3 Descriptives

Load packages. Once more: All code is almost one-to-one copied from Vuorre et al.

Set figure options like before.

# Plotting options
Font <- "Titillium Web"
font_add_google(Font, Font)
theme_set(
  theme_linedraw(
    base_family = Font,
    base_size = 12
  ) +
    theme(
      panel.grid.minor = element_blank(),
      panel.grid.major.x = element_blank()
    )
)

col1 <- "#2980b9"
col2 <- "#2980b9"

Next, we load the cleaned data set from the previous section.

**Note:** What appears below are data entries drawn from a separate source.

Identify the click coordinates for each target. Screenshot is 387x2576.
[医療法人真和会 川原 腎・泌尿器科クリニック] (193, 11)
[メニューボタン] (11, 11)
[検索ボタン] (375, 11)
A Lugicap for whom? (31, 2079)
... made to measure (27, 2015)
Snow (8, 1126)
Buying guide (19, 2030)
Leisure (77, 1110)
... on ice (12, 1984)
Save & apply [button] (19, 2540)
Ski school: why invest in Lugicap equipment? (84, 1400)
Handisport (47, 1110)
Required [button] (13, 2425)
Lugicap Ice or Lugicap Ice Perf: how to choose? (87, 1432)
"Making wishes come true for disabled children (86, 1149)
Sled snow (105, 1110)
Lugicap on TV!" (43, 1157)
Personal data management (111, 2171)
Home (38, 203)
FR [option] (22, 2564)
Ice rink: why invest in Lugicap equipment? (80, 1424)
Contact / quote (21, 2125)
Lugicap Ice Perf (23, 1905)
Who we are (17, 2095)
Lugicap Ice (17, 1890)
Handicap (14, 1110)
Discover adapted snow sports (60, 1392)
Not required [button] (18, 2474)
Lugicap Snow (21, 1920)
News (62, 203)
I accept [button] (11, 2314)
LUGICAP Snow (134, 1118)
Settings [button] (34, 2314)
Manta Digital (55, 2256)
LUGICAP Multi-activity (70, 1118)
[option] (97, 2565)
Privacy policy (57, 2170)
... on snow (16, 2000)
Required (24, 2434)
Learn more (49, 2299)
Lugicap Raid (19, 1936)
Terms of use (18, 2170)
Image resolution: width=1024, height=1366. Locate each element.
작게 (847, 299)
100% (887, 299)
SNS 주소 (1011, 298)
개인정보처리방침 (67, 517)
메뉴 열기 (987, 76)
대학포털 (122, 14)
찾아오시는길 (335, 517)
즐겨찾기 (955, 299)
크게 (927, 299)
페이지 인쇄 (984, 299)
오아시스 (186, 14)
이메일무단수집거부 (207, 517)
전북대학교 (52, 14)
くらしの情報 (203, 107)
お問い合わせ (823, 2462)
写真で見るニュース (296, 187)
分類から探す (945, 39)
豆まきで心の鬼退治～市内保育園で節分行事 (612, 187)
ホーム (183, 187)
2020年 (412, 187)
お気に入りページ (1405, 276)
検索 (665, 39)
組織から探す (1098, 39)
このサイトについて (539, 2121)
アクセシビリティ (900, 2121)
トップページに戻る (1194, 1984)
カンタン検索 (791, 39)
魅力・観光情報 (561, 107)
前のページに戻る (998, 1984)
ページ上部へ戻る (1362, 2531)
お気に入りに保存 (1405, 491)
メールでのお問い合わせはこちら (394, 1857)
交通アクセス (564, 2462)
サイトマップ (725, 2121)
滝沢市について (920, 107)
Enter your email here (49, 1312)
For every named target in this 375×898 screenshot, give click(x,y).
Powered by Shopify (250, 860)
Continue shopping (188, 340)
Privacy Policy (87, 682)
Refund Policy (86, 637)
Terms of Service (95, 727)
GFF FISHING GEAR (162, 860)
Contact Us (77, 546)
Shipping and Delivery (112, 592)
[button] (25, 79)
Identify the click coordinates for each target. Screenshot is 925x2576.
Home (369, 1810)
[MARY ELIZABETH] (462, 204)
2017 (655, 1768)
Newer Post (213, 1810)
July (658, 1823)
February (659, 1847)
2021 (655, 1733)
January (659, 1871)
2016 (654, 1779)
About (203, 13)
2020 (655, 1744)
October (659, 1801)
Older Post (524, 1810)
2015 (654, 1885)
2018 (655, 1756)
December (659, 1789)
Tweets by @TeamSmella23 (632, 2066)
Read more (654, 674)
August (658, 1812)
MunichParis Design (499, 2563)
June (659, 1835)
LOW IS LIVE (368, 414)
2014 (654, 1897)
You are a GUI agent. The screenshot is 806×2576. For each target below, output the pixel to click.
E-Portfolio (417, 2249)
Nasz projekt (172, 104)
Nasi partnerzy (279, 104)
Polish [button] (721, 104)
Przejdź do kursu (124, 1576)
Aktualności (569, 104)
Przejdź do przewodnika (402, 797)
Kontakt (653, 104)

data_path <- here("data", "cleaned_data.rds")
if (file.exists(data_path)) {
  d <- read_rds(file = data_path)
} else {
  stop(str_glue("{data_path} doesn't exist, run `01-process.Rmd` to create it."))
}

3.1 Demographics final sample

Then we create a table that showcases all demographic information.

d %>%
  filter(wid == 1) %>%
  distinct(pid, Game, Age, Experience, Gender) %>%
  select(-pid) %>%
  tbl_summary(by = Game, missing_text = "Missing") %>%
  add_overall() %>%
  bold_labels() %>%
  italicize_levels() -> table1

if (!dir.exists(here("output"))) {
  dir.create("output", FALSE)
}

if (!file.exists(here("output", "table1.docx"))){
  table1 %>% 
    as_flex_table() %>% 
    flextable::save_as_docx(path = here("output", "table1.docx"))
}

table1 %>% 
  as_kable_extra(caption = "Sample demographics") %>% 
  kable_styling(full_width = FALSE, font_size = 12)
Table 3.1: Sample demographics
Characteristic Overall, N = 2,580 Apex Legends, N = 1,092 Outriders, N = 1,488
Age 33 (25, 41) 25 (20, 32) 38 (32, 45)
Missing 5 3 2
Gender
Man 2,308 (90%) 948 (87%) 1,360 (92%)
Non-binary / third gender 38 (1.5%) 23 (2.1%) 15 (1.0%)
Prefer not to say 31 (1.2%) 15 (1.4%) 16 (1.1%)
Woman 198 (7.7%) 103 (9.5%) 95 (6.4%)
Missing 5 3 2
Experience 25 (16, 31) 17 (10, 25) 30 (22, 35)
Missing 11 6 5
1 Median (IQR); n (%)

3.2 Descriptives survey

3.2.1 Retention rates

Below, we see how many players responded to each survey to calculate retention. Please note that the number of wave 1 participants will be slightly different that in previous tables. In previous tables, we counted anyone who had telemetry for one wave and who responded to one wave (on the angry item). Here, we filtered by whether someone responded. So if a person consented to participate, didn’t fill anything in in wave 1, but got recontacted and filled in everything for waves 2 and 3, they won’t count towards completed wave 1 one here, but towards the total sample.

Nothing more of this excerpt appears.